I have learned that a protein snack at bedtime (HS) helps prevent low blood glucose in my mornings. I generally have ¼ cup of cottage cheese, alone.

Proteins take about 5-7 hours to digest. Fats about 9 hours. When carbohydrates are combined with either, or both. their digestion is also slowed.
For me, bit of protein at every meal helps my total of 20-30 total units of Novolog & Levemir insulin keep me content.

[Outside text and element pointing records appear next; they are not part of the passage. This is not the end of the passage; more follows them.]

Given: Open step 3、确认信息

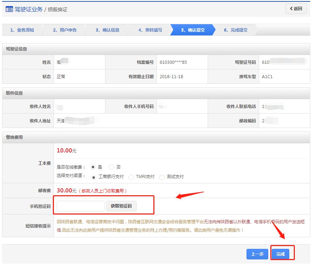Looking at the screenshot, I should (108, 30).
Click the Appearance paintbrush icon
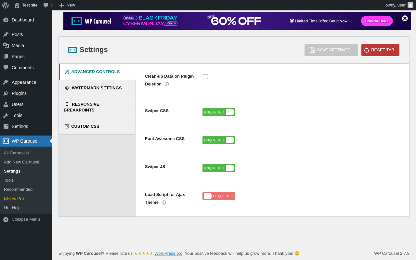 6,82
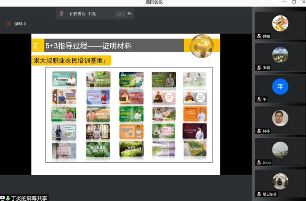Click the green microphone icon beside 丁炎的屏幕共享
The height and width of the screenshot is (201, 306).
pyautogui.click(x=8, y=198)
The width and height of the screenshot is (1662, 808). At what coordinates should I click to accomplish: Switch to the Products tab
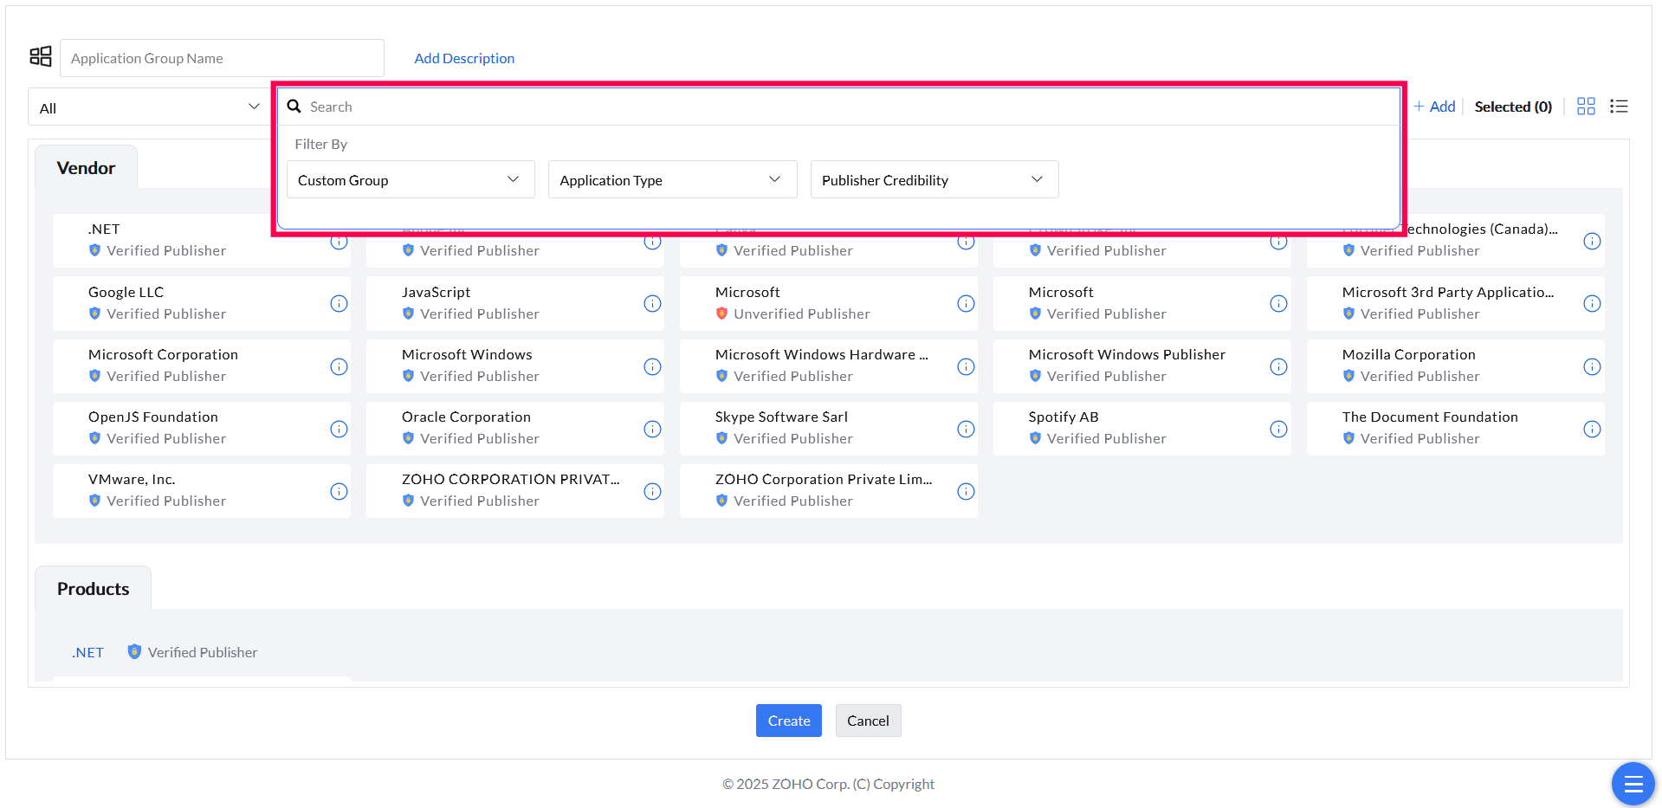(x=93, y=589)
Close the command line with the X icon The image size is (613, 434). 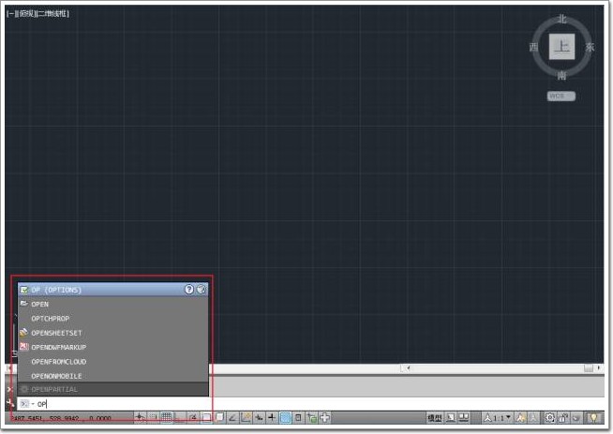(10, 388)
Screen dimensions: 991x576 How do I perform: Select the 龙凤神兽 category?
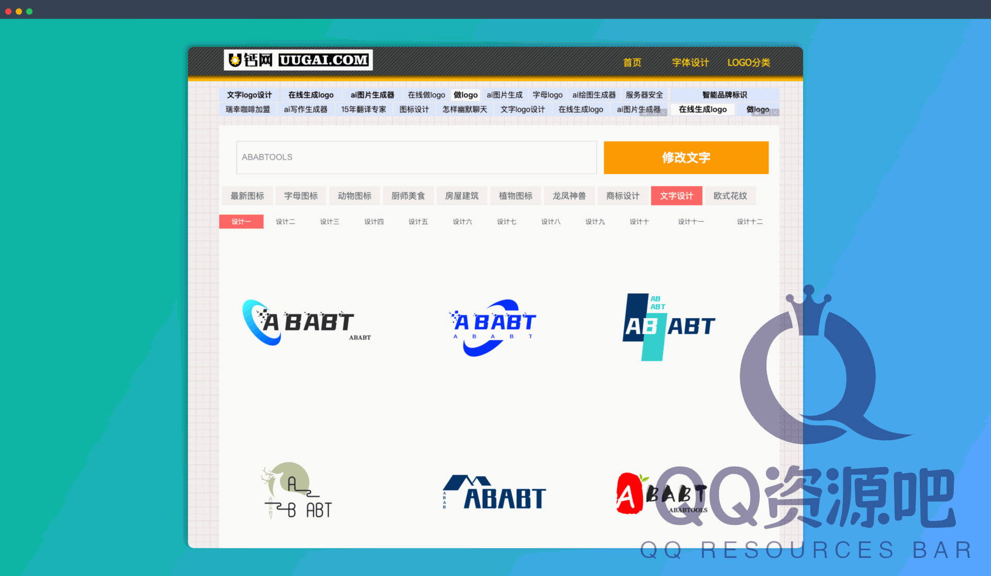(x=569, y=196)
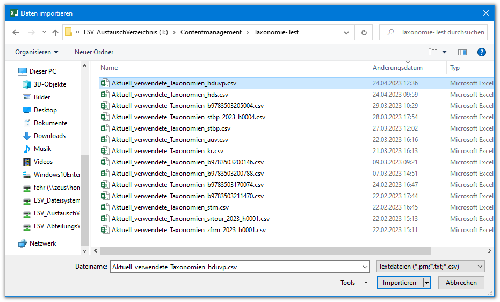This screenshot has height=302, width=500.
Task: Click the refresh address bar button
Action: tap(364, 32)
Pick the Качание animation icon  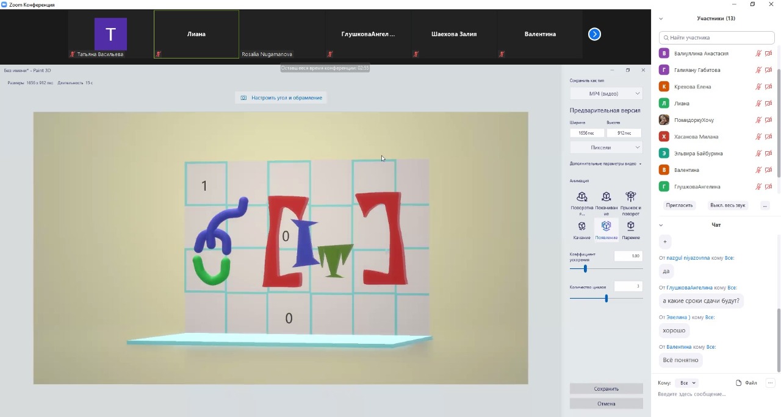coord(582,226)
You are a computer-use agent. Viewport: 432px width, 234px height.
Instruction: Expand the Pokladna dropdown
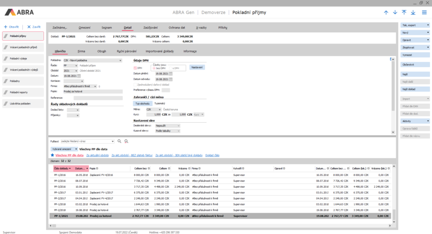click(120, 60)
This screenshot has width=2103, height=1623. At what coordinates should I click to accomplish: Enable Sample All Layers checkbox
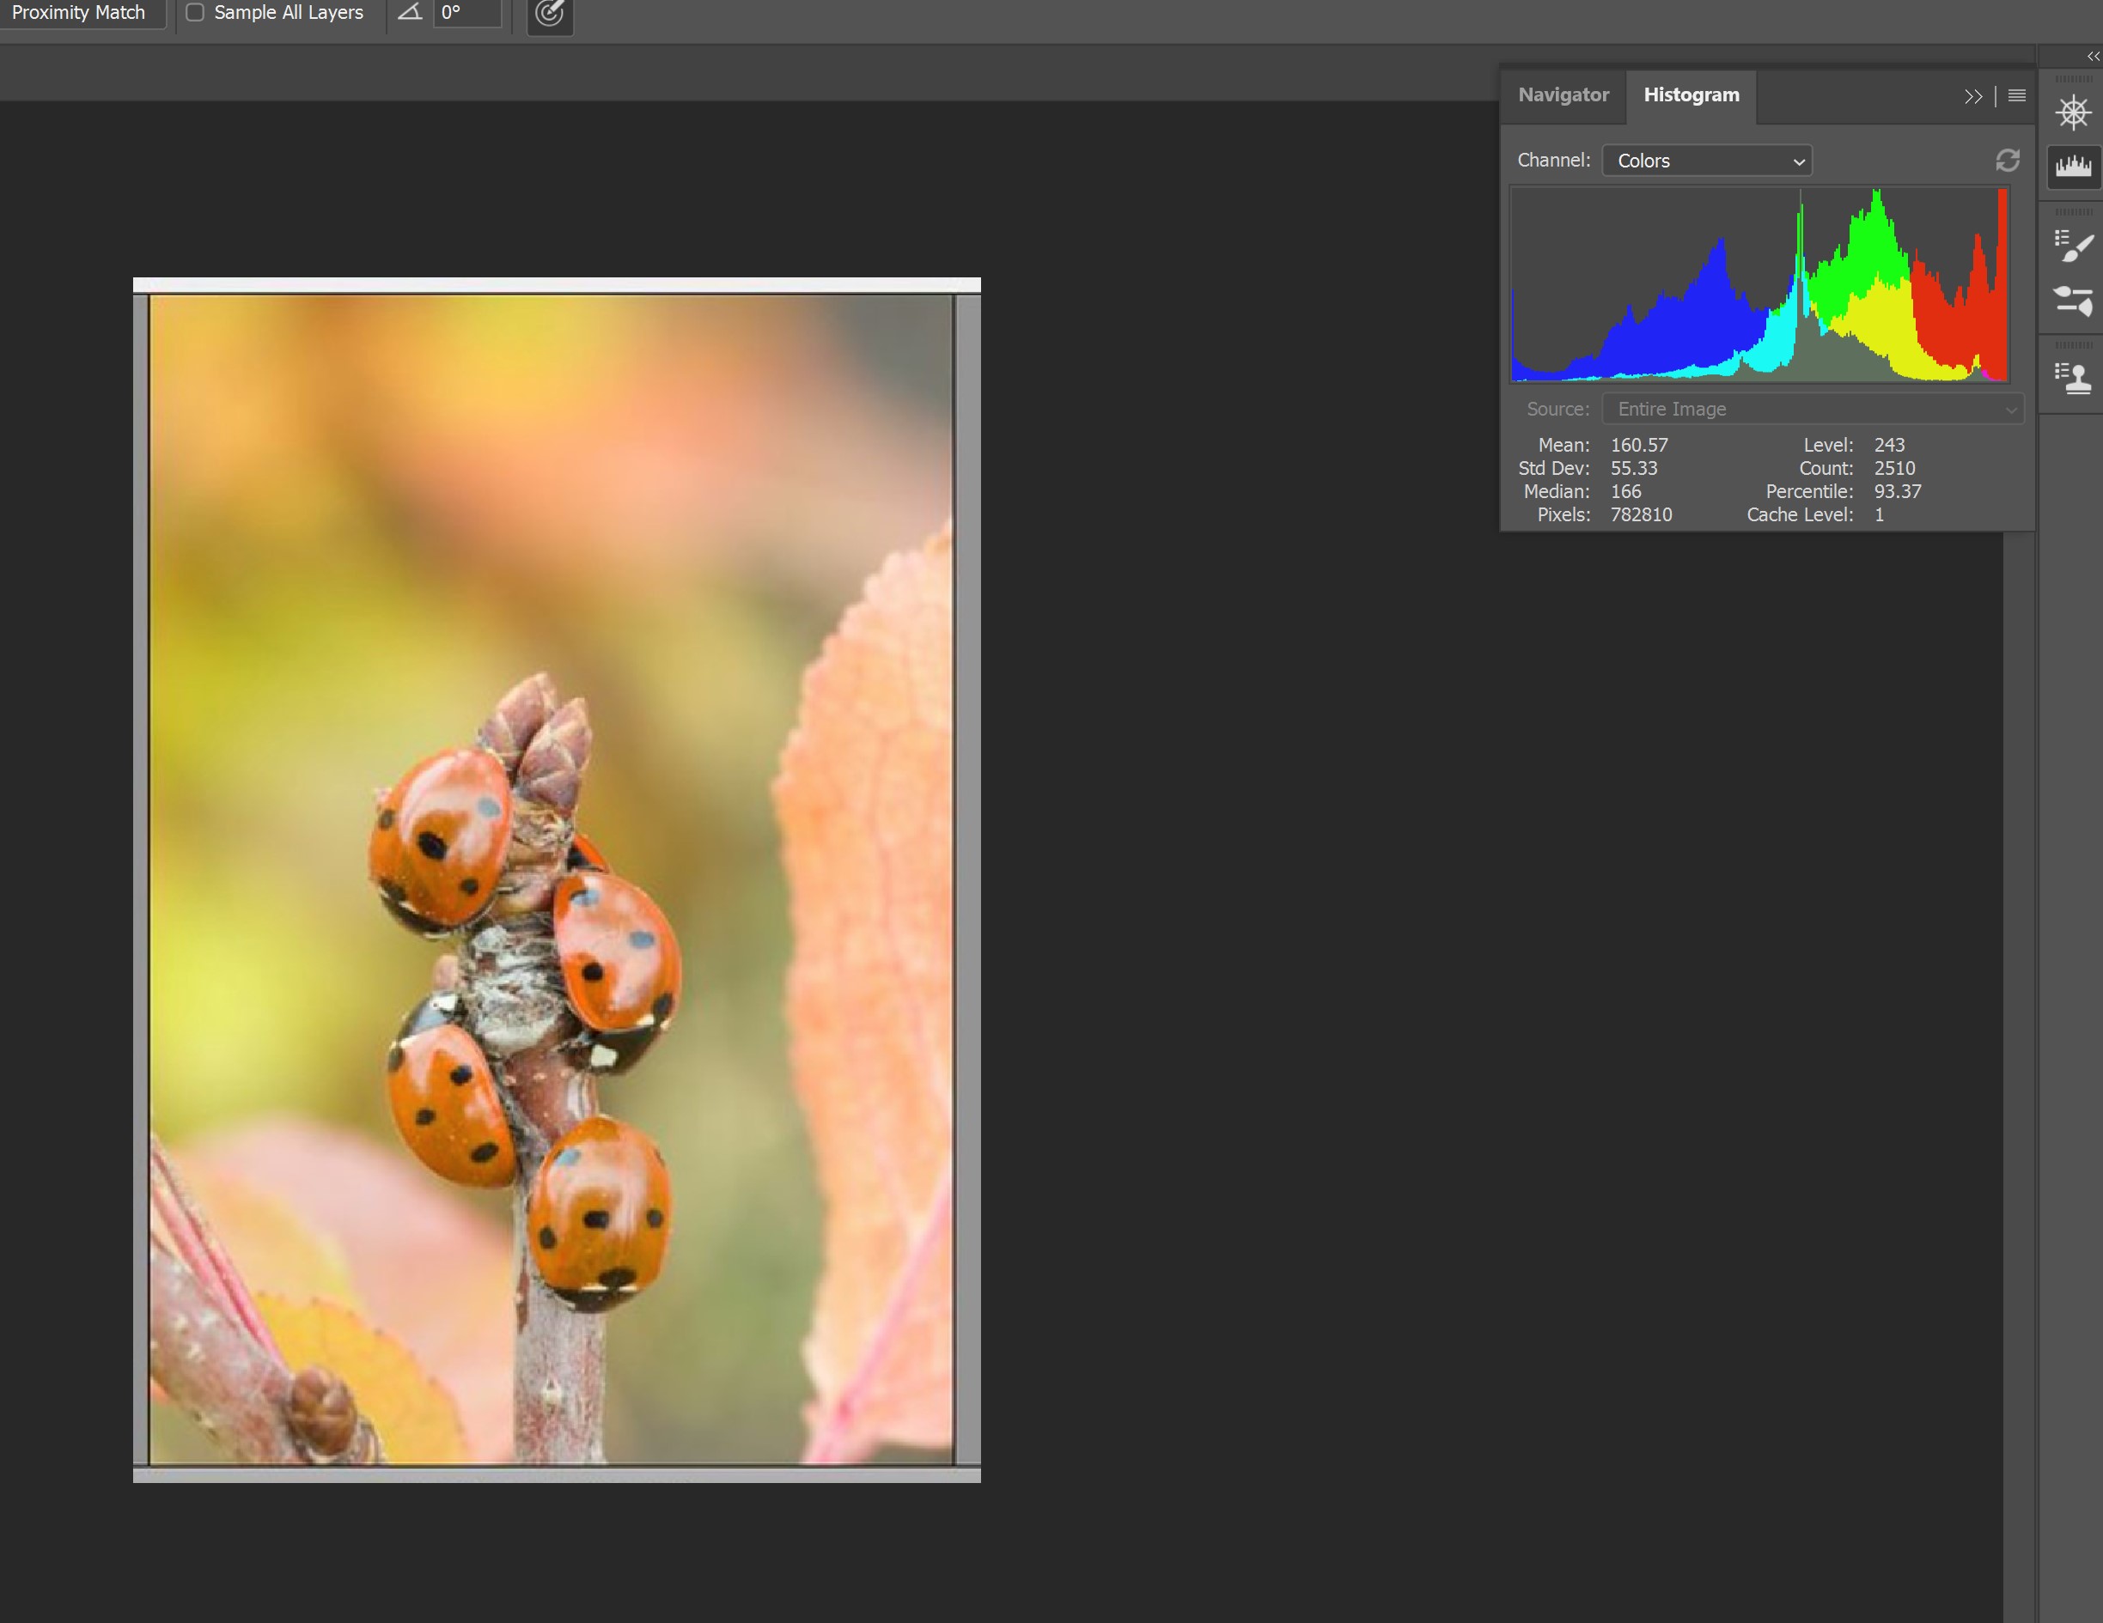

We are all individual experiments. My formula numbers right now are:
I take 4½ units Levemir HS and 2 in the morning. My carb:insulin ratio is 10:1 at breakfast, 13:1 at lunch and 15:1 at dinner.
I have used Humalog & Novolog recently. Their peak times and durations differ slightly, but they are very similar for me

I’m curious whether you were able to see a dietitian this week. With “social distancing” in place, most doctors in PA are only meeting patients in-person for emergencies. In fact, my appointment with my endo on the 29th will either be a tele-chat or a virtual chat using a mobile App, if I can get it to work. (the directions don’t sync with the app itself)

I hope you can chat with a dietitian or cde soon for additional professional advice tailored to your diabetic issues.

It is not need to over do any thing like dieting, eating other thing.Fill always happy and eat digestive food which give you energy.